WORK TO COMPLETE - From the first line to the last, please write out the data exactly.

Dataset entries
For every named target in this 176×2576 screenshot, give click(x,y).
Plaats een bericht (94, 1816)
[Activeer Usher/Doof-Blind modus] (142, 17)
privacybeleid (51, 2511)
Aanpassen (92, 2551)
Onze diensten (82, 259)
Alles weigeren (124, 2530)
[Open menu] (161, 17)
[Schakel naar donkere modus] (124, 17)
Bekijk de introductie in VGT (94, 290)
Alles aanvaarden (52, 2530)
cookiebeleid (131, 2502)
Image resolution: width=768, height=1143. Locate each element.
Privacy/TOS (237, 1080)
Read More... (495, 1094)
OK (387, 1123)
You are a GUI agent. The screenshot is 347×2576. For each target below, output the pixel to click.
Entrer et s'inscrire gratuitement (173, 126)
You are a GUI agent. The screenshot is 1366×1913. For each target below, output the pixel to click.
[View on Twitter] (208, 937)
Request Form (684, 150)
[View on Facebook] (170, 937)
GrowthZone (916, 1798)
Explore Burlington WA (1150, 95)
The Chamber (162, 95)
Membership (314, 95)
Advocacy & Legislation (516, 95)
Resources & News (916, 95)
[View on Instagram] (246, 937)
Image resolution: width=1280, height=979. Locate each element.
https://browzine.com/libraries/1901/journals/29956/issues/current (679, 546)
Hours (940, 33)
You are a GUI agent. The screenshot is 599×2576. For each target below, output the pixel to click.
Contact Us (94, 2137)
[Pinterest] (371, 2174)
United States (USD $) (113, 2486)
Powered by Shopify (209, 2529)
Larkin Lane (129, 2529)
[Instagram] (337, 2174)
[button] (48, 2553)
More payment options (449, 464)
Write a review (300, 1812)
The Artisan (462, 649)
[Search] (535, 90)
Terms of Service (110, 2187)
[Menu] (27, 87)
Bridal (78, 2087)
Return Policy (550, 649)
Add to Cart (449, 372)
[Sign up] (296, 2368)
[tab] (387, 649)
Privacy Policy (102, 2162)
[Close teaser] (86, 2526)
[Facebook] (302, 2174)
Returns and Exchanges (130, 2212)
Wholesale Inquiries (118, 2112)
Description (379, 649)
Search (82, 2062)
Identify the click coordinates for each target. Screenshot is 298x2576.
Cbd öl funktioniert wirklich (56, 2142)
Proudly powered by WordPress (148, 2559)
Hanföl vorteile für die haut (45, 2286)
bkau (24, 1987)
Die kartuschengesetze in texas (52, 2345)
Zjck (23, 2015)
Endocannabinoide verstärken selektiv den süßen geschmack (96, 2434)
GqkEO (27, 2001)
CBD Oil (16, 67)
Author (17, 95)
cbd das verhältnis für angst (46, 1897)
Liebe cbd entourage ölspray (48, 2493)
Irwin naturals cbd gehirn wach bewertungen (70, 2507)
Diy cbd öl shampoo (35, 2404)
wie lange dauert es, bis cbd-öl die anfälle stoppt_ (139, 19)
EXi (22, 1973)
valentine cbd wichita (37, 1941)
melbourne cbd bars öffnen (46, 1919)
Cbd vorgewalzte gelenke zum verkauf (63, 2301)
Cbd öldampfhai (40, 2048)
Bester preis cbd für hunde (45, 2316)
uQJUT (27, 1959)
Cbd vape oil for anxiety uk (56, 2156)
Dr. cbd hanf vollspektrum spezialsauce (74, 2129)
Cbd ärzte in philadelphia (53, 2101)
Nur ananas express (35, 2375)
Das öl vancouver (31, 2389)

RESULT BELOW -
For every named target in this 176×2576 screenshot, give click(x,y).
Plaats een bericht (94, 1816)
[Activeer Usher/Doof-Blind modus] (142, 17)
privacybeleid (51, 2511)
Aanpassen (92, 2551)
Onze diensten (82, 259)
Alles weigeren (124, 2530)
[Open menu] (161, 17)
[Schakel naar donkere modus] (124, 17)
Bekijk de introductie in VGT (94, 290)
Alles aanvaarden (52, 2530)
cookiebeleid (131, 2502)
Image resolution: width=768, height=1143. Locate each element.
Privacy/TOS (237, 1080)
Read More... (495, 1094)
OK (387, 1123)
You are a GUI agent. The screenshot is 347×2576. For each target below, output the pixel to click.
Entrer et s'inscrire gratuitement (173, 126)
You are a GUI agent. The screenshot is 1366×1913. For each target below, output the pixel to click.
[View on Twitter] (208, 937)
Request Form (684, 150)
[View on Facebook] (170, 937)
GrowthZone (916, 1798)
Explore Burlington WA (1150, 95)
The Chamber (162, 95)
Membership (314, 95)
Advocacy & Legislation (516, 95)
Resources & News (916, 95)
[View on Instagram] (246, 937)
Image resolution: width=1280, height=979. Locate each element.
https://browzine.com/libraries/1901/journals/29956/issues/current (679, 546)
Hours (940, 33)
You are a GUI agent. The screenshot is 599×2576. For each target below, output the pixel to click.
Contact Us (94, 2137)
[Pinterest] (371, 2174)
United States (USD $) (113, 2486)
Powered by Shopify (209, 2529)
Larkin Lane (129, 2529)
[Instagram] (337, 2174)
[button] (48, 2553)
More payment options (449, 464)
Write a review (300, 1812)
The Artisan (462, 649)
[Search] (535, 90)
Terms of Service (110, 2187)
[Menu] (27, 87)
Bridal (78, 2087)
Return Policy (550, 649)
Add to Cart (449, 372)
[Sign up] (296, 2368)
[tab] (387, 649)
Privacy Policy (102, 2162)
[Close teaser] (86, 2526)
[Facebook] (302, 2174)
Returns and Exchanges (130, 2212)
Wholesale Inquiries (118, 2112)
Description (379, 649)
Search (82, 2062)
Identify the click coordinates for each target. Screenshot is 298x2576.
Cbd öl funktioniert wirklich (56, 2142)
Proudly powered by WordPress (148, 2559)
Hanföl vorteile für die haut (45, 2286)
bkau (24, 1987)
Die kartuschengesetze in texas (52, 2345)
Zjck (23, 2015)
Endocannabinoide verstärken selektiv den süßen geschmack (96, 2434)
GqkEO (27, 2001)
CBD Oil (16, 67)
Author (17, 95)
cbd das verhältnis für angst (46, 1897)
Liebe cbd entourage ölspray (48, 2493)
Irwin naturals cbd gehirn wach bewertungen (70, 2507)
Diy cbd öl shampoo (35, 2404)
wie lange dauert es, bis cbd-öl die anfälle stoppt_ (139, 19)
EXi (22, 1973)
valentine cbd wichita (37, 1941)
melbourne cbd bars öffnen (46, 1919)
Cbd vorgewalzte gelenke zum verkauf (63, 2301)
Cbd öldampfhai (40, 2048)
Bester preis cbd für hunde (45, 2316)
uQJUT (27, 1959)
Cbd vape oil for anxiety uk (56, 2156)
Dr. cbd hanf vollspektrum spezialsauce (74, 2129)
Cbd ärzte in philadelphia (53, 2101)
Nur ananas express (35, 2375)
Das öl vancouver (31, 2389)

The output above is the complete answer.